**What is required:** Copy the items word for word, from the first line through the line containing "This screenshot has width=1366, height=768.".

**Entries:**

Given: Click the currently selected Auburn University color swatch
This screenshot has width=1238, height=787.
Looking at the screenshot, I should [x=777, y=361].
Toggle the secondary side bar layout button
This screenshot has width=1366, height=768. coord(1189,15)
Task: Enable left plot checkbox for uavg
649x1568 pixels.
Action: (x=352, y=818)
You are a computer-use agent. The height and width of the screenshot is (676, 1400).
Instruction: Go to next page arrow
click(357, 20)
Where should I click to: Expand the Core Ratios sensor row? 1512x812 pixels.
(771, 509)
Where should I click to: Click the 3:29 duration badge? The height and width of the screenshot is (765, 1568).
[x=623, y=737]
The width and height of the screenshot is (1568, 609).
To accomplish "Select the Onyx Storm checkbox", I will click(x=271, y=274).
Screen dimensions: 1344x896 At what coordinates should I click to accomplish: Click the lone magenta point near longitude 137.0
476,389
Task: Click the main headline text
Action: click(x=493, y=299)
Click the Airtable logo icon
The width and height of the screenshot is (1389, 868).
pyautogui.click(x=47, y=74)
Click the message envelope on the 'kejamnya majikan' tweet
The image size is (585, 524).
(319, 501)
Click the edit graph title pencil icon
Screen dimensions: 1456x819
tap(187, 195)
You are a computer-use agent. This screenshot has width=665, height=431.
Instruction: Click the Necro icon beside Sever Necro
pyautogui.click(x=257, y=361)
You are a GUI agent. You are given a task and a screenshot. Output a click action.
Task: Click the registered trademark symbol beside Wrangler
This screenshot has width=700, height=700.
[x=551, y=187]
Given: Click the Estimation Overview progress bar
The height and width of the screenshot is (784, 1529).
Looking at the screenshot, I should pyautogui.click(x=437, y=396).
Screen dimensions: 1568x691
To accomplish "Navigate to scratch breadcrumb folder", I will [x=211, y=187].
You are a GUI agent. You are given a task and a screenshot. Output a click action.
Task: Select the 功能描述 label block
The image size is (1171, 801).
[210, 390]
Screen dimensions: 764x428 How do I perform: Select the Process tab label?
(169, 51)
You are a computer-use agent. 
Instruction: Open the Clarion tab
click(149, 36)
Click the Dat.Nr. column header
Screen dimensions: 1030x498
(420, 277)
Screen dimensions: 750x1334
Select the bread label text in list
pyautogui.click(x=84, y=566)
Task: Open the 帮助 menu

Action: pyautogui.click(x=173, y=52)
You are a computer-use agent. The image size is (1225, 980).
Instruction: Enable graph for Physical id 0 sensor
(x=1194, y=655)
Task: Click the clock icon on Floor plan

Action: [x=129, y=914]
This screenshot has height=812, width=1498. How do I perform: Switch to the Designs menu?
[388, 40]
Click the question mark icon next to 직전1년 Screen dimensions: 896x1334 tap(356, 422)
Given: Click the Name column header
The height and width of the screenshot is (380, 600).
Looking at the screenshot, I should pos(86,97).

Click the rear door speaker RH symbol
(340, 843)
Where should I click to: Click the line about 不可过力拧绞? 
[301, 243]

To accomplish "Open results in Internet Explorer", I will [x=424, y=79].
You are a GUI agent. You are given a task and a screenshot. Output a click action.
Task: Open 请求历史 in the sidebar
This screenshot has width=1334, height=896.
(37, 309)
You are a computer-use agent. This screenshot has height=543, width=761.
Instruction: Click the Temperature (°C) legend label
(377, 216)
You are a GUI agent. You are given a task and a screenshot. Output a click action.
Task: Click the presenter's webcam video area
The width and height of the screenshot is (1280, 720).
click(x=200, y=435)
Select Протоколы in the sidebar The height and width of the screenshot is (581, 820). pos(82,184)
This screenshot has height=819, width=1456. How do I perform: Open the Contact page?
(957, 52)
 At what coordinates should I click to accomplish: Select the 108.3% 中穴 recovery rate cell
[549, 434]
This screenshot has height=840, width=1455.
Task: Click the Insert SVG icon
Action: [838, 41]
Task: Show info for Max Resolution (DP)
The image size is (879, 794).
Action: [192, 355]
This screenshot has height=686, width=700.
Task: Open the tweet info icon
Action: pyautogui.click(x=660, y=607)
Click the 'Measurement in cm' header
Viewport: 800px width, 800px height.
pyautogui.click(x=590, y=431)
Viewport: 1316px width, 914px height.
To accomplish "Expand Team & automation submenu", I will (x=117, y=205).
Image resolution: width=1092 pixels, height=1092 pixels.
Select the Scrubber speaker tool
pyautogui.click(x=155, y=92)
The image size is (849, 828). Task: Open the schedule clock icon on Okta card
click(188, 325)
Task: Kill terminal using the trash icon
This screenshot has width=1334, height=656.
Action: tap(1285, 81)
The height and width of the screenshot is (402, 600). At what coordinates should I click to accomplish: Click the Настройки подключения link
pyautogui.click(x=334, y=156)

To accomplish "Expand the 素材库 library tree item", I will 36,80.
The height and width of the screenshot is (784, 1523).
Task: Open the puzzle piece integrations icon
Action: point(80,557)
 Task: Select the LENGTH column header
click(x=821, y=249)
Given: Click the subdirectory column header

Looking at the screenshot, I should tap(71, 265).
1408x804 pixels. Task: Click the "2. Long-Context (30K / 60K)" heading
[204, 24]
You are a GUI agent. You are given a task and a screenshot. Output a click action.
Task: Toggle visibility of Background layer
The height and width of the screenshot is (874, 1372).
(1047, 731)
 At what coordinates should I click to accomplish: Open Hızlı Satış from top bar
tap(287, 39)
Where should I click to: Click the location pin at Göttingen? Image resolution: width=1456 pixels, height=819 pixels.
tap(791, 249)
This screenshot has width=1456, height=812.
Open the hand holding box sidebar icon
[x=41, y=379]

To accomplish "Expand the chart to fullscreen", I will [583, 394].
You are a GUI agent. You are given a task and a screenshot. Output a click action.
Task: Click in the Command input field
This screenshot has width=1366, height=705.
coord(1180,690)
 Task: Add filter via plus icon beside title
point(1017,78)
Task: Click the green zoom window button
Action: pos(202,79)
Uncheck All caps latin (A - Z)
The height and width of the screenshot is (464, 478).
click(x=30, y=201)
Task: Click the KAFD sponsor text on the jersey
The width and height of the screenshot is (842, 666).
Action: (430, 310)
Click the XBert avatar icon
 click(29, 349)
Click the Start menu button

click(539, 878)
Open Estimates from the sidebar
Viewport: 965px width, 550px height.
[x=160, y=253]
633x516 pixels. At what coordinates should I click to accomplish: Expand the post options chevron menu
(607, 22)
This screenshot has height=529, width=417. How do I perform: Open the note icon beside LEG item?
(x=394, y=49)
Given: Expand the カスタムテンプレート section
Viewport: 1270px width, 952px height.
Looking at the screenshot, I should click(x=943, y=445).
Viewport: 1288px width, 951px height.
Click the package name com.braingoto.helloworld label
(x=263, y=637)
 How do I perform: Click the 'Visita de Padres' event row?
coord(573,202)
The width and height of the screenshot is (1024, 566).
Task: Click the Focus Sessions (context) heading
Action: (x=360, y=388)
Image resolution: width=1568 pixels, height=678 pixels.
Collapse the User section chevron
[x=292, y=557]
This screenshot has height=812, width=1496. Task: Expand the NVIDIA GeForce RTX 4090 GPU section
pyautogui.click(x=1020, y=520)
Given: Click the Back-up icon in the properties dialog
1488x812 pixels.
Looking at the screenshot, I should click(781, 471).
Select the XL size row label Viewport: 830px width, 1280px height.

**Reply:**
Given: Click the currently selected Auburn University color swatch
This screenshot has width=1238, height=787.
Looking at the screenshot, I should [x=777, y=361].
Toggle the secondary side bar layout button
This screenshot has width=1366, height=768. coord(1189,15)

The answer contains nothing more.